- **Your instructions**: Make an exact copy of the records below. Include every line.

- **Stored items**:
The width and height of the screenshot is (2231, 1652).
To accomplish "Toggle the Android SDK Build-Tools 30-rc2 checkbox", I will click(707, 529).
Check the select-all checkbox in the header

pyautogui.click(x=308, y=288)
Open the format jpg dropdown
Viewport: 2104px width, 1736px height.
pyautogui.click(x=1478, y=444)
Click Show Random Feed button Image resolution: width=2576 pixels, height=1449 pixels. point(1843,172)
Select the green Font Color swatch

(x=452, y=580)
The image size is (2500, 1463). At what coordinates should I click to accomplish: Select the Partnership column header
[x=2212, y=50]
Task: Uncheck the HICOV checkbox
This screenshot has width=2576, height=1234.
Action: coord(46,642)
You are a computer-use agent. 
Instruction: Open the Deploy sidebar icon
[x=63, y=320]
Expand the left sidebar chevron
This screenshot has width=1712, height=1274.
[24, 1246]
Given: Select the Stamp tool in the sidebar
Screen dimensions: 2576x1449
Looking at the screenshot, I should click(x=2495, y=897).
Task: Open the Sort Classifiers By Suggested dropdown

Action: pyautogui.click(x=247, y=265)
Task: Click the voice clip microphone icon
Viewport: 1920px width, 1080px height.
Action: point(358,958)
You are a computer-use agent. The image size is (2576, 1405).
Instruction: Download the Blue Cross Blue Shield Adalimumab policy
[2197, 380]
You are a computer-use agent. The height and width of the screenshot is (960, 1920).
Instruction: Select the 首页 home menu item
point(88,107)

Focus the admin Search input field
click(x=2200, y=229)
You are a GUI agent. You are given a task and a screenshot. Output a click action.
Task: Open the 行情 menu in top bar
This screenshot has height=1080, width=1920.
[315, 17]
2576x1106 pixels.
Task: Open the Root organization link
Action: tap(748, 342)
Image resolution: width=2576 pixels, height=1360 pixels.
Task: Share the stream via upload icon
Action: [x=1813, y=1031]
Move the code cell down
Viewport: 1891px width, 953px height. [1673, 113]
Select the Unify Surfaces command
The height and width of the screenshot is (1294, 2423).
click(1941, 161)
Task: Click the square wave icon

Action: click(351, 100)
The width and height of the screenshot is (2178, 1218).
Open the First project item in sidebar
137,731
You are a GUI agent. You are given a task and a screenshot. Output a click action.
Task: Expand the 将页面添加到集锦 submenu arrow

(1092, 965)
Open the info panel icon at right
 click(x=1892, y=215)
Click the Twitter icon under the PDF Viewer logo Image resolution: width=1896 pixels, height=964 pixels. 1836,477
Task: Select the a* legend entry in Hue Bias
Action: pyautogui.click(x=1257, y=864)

- **Solution**:
The width and height of the screenshot is (2231, 1652).
To accomplish "Toggle the Android SDK Build-Tools 30-rc2 checkbox", I will click(707, 529).
Check the select-all checkbox in the header

pyautogui.click(x=308, y=288)
Open the format jpg dropdown
Viewport: 2104px width, 1736px height.
pyautogui.click(x=1478, y=444)
Click Show Random Feed button Image resolution: width=2576 pixels, height=1449 pixels. point(1843,172)
Select the green Font Color swatch

(x=452, y=580)
The image size is (2500, 1463). At what coordinates should I click to accomplish: Select the Partnership column header
[x=2212, y=50]
Task: Uncheck the HICOV checkbox
This screenshot has width=2576, height=1234.
Action: coord(46,642)
You are a computer-use agent. 
Instruction: Open the Deploy sidebar icon
[x=63, y=320]
Expand the left sidebar chevron
This screenshot has width=1712, height=1274.
[24, 1246]
Given: Select the Stamp tool in the sidebar
Screen dimensions: 2576x1449
Looking at the screenshot, I should click(x=2495, y=897).
Task: Open the Sort Classifiers By Suggested dropdown

Action: pyautogui.click(x=247, y=265)
Task: Click the voice clip microphone icon
Viewport: 1920px width, 1080px height.
Action: point(358,958)
You are a computer-use agent. The image size is (2576, 1405).
Instruction: Download the Blue Cross Blue Shield Adalimumab policy
[2197, 380]
You are a computer-use agent. The height and width of the screenshot is (960, 1920).
Instruction: Select the 首页 home menu item
point(88,107)

Focus the admin Search input field
click(x=2200, y=229)
You are a GUI agent. You are given a task and a screenshot. Output a click action.
Task: Open the 行情 menu in top bar
This screenshot has height=1080, width=1920.
[315, 17]
2576x1106 pixels.
Task: Open the Root organization link
Action: tap(748, 342)
Image resolution: width=2576 pixels, height=1360 pixels.
Task: Share the stream via upload icon
Action: [x=1813, y=1031]
Move the code cell down
Viewport: 1891px width, 953px height. [1673, 113]
Select the Unify Surfaces command
The height and width of the screenshot is (1294, 2423).
click(1941, 161)
Task: Click the square wave icon

Action: click(351, 100)
The width and height of the screenshot is (2178, 1218).
Open the First project item in sidebar
137,731
You are a GUI agent. You are given a task and a screenshot. Output a click action.
Task: Expand the 将页面添加到集锦 submenu arrow

(1092, 965)
Open the info panel icon at right
 click(x=1892, y=215)
Click the Twitter icon under the PDF Viewer logo Image resolution: width=1896 pixels, height=964 pixels. 1836,477
Task: Select the a* legend entry in Hue Bias
Action: pyautogui.click(x=1257, y=864)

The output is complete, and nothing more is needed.